Comecemos pela contrição. O Profeta Joel exclama: Rasgai vossos corações e não vossas vestes (Jl 2,13); quando os hebreus querem expressar seu arrependimento por algum erro, eles rasgam suas vestes. Então o santo profeta alerta que se queremos expressar nosso verdadeiro e íntimo arrependimento frente a Deus pelos nossos pecados, devemos rasgar nossos corações. E o profeta Davi acrescenta, que não basta apenas rasgá-lo, mas esmagá-lo e reduzi-lo a pó: Meu sacrifício, ó Senhor, é um espírito contrito, um coração arrependido e humilhado, ó Deus, que não haveis de desprezar (Sl 50,19).
A comparação claramente demonstra que, para agradar a Deus, não é suficiente apenas dizer "eu lamento meus pecados"; mas sentir um arrependimento interior profundo do coração, que raramente é experimentado na ausência de lágrimas e soluços. É maravilhoso como os Santos padres falam sobre a verdadeira contrição. São Cipriano disse em um sermão: "Assim como temos ofendido, devemos chorar; para uma ferida profunda é necessária um longo e cuidadoso tratamento. Nossa penitência não deve ser menor que o crime, devemos continuamente orar, passando o dia em lágrimas e a noite em vigília. Devemos dispender todo nosso tempo em lágrimas e lamentações, permanecendo em cinzas e vestidos de sacos." São Clemente de Alexandria chama a penitência de "batismo por lágrimas"; São Gregório Nazianzeno, afirma: "Devo receber penitentes se vê-los cobertos de lágrimas". Teodoreto escreve: "Os pecados cometidos após o Batismo são curados, mas não tão facilmente como antes, pelas águas da regeneração, mas por muitas lágrimas e trabalhos dolorosos.". Estes e semelhantes são os sentimentos dos Santos Padres sobre a verdadeira contrição.
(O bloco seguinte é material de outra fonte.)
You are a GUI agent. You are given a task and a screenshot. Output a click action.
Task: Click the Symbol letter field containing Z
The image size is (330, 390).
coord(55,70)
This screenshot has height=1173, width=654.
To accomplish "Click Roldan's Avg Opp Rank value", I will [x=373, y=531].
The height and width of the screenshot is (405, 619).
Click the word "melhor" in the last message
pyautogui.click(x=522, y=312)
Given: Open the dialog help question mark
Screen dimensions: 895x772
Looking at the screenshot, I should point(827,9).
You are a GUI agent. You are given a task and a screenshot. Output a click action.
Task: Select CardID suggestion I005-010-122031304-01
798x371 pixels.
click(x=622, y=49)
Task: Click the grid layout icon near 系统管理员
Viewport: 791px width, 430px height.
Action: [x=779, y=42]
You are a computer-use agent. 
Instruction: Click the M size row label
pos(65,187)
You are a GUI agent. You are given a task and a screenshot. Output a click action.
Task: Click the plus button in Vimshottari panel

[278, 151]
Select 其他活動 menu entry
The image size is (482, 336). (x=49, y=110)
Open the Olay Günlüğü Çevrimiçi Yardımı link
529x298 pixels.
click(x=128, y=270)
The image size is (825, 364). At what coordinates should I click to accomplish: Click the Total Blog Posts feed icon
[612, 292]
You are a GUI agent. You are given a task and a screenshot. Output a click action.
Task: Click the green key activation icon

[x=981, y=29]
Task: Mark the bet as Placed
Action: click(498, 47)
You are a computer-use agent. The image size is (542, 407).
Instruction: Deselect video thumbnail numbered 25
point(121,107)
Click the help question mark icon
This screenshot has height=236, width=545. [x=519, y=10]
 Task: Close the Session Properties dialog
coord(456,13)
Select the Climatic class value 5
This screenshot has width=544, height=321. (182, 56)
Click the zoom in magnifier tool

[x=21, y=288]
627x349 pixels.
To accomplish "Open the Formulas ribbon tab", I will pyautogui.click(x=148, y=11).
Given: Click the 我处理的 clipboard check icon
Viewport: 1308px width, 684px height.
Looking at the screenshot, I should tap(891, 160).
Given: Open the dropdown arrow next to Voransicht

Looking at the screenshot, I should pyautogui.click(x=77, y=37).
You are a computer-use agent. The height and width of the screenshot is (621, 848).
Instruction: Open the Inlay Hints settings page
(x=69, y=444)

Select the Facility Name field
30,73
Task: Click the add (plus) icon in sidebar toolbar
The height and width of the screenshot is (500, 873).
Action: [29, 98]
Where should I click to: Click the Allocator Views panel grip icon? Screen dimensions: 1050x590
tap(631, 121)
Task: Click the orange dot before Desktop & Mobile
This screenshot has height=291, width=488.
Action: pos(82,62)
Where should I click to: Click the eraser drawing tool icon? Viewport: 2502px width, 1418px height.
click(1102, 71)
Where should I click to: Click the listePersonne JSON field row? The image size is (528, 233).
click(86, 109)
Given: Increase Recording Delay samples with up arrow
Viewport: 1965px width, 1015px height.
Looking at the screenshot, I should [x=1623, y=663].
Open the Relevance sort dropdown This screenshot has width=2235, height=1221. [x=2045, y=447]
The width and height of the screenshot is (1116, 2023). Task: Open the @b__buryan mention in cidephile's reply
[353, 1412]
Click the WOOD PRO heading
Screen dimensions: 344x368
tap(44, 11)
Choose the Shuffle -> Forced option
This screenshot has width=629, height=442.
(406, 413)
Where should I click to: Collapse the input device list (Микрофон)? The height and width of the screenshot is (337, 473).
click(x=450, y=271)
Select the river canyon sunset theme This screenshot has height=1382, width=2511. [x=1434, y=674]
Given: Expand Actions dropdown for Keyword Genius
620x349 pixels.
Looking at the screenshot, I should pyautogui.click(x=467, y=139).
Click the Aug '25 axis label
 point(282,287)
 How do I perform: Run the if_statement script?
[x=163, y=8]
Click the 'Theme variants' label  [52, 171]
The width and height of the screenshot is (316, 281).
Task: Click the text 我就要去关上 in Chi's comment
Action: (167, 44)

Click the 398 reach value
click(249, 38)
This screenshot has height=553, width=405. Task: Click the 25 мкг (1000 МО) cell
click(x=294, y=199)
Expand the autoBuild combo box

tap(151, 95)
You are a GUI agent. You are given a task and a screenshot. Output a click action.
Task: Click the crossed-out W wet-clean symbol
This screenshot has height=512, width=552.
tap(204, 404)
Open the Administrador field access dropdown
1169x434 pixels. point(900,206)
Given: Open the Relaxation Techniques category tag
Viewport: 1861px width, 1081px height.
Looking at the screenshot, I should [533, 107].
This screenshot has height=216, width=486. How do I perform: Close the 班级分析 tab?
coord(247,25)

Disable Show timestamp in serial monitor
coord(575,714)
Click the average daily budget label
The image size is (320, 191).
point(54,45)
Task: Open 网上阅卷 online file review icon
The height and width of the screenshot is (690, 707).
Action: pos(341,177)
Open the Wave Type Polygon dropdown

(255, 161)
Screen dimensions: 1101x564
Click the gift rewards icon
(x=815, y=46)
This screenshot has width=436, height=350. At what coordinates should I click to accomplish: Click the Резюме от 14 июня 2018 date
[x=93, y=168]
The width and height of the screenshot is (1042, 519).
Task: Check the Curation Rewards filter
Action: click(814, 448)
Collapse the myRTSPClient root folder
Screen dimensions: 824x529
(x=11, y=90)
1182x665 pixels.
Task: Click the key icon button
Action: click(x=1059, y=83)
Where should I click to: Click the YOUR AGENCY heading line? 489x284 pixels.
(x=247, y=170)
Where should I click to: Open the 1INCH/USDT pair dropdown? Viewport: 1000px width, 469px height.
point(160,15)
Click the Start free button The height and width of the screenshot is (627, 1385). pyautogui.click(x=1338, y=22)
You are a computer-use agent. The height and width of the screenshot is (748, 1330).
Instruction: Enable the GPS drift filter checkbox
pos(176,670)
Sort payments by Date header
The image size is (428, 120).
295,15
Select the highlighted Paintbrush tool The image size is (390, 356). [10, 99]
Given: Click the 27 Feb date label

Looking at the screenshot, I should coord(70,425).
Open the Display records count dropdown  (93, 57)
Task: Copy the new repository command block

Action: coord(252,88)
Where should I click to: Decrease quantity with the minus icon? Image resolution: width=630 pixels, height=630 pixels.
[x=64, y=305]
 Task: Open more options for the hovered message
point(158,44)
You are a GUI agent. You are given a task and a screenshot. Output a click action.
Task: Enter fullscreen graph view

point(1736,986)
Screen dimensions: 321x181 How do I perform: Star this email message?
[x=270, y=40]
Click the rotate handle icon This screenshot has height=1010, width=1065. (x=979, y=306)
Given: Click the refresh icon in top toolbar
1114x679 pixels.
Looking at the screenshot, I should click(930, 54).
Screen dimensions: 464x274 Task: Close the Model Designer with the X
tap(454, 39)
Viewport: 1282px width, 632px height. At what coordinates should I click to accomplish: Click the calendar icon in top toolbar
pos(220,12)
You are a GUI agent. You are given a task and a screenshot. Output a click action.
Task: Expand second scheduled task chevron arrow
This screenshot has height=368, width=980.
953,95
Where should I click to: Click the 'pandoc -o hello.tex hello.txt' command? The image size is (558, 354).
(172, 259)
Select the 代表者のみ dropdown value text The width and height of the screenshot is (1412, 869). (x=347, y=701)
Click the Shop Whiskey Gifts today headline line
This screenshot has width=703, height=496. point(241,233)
Santa Maria Madalena lavando os pés de Jesus |
Mas hoje muitos se aproximam da confissão parecendo não possuir nenhuma ou a mínima contrição. Aqueles que desejam verdadeiramente se reconciliar com Deus, e viver de maneira justa, para morrer adequadamente, devem entrar no interior de seu coração e fechar a porta para todas as distrações, e, então, falar para si mesmos: "Veja o que fiz, que miserável homem sou cometendo tal pecado! Eu ofendi meu generoso Pai, que me deu todas as coisas, que me amou tanto, que me cobriu de benefícios de todas as maneiras, e tantas provas de amor que tenho visto, na minha vida e de outros irmãos. Mas o que devo dizer a meu Salvador, que me amou até mesmo quando seu inimigo o atacou, e se entregou por mim como oblação e sacrifício a Deus, como um odor de bondade; e eu sou tão ingrato que ainda O ofendi! Meu Deus foi agredido, coroado com espinhos e pregado na cruz, para que possa aplicar um remédio aos meus pecados e ofensas, e eu ainda não cesso de acrescentar pecado sobre pecado!". "Ele, pregado nu na cruz, exclamou que estava sedento pela minha salvação e eu ainda o ofendo com vinagre e o fel mais amargo! Quem poderá me explicar quão alta glória eu cai quando cometi tal e tal pecado? E era herdeiro de um reino eterno, uma vida de eterna alegria; mas desta grande alegria, a maior possível, eu infelizmente cai, por um pequeno e passageiro prazer, por palavras ofensivas, por uma linguagem blasfema perante Deus, que não me fazem qualquer bem. E para que estado estou, perdendo toda alegria! Vivo como cativo do demônio, meu mais cruel inimigo; e tão logo a carcaça pútrida do meu corpo se dissolver, o que pode ocorrer a qualquer momento; então, instantaneamente e sem nenhuma salvação, eu descerei ao Inferno! Ah, quão miserável sou! Talvez neste dia, nesta verdadeira noite, eu comece a queimar nas chamas eternas! E, frente a todas estas considerações, a ingratitude do mais perverso servo aumente contra o mais amável Pai e Senhor; por mais benefícios Ele me cobriu, por muito mais O ofendi com meus pecados.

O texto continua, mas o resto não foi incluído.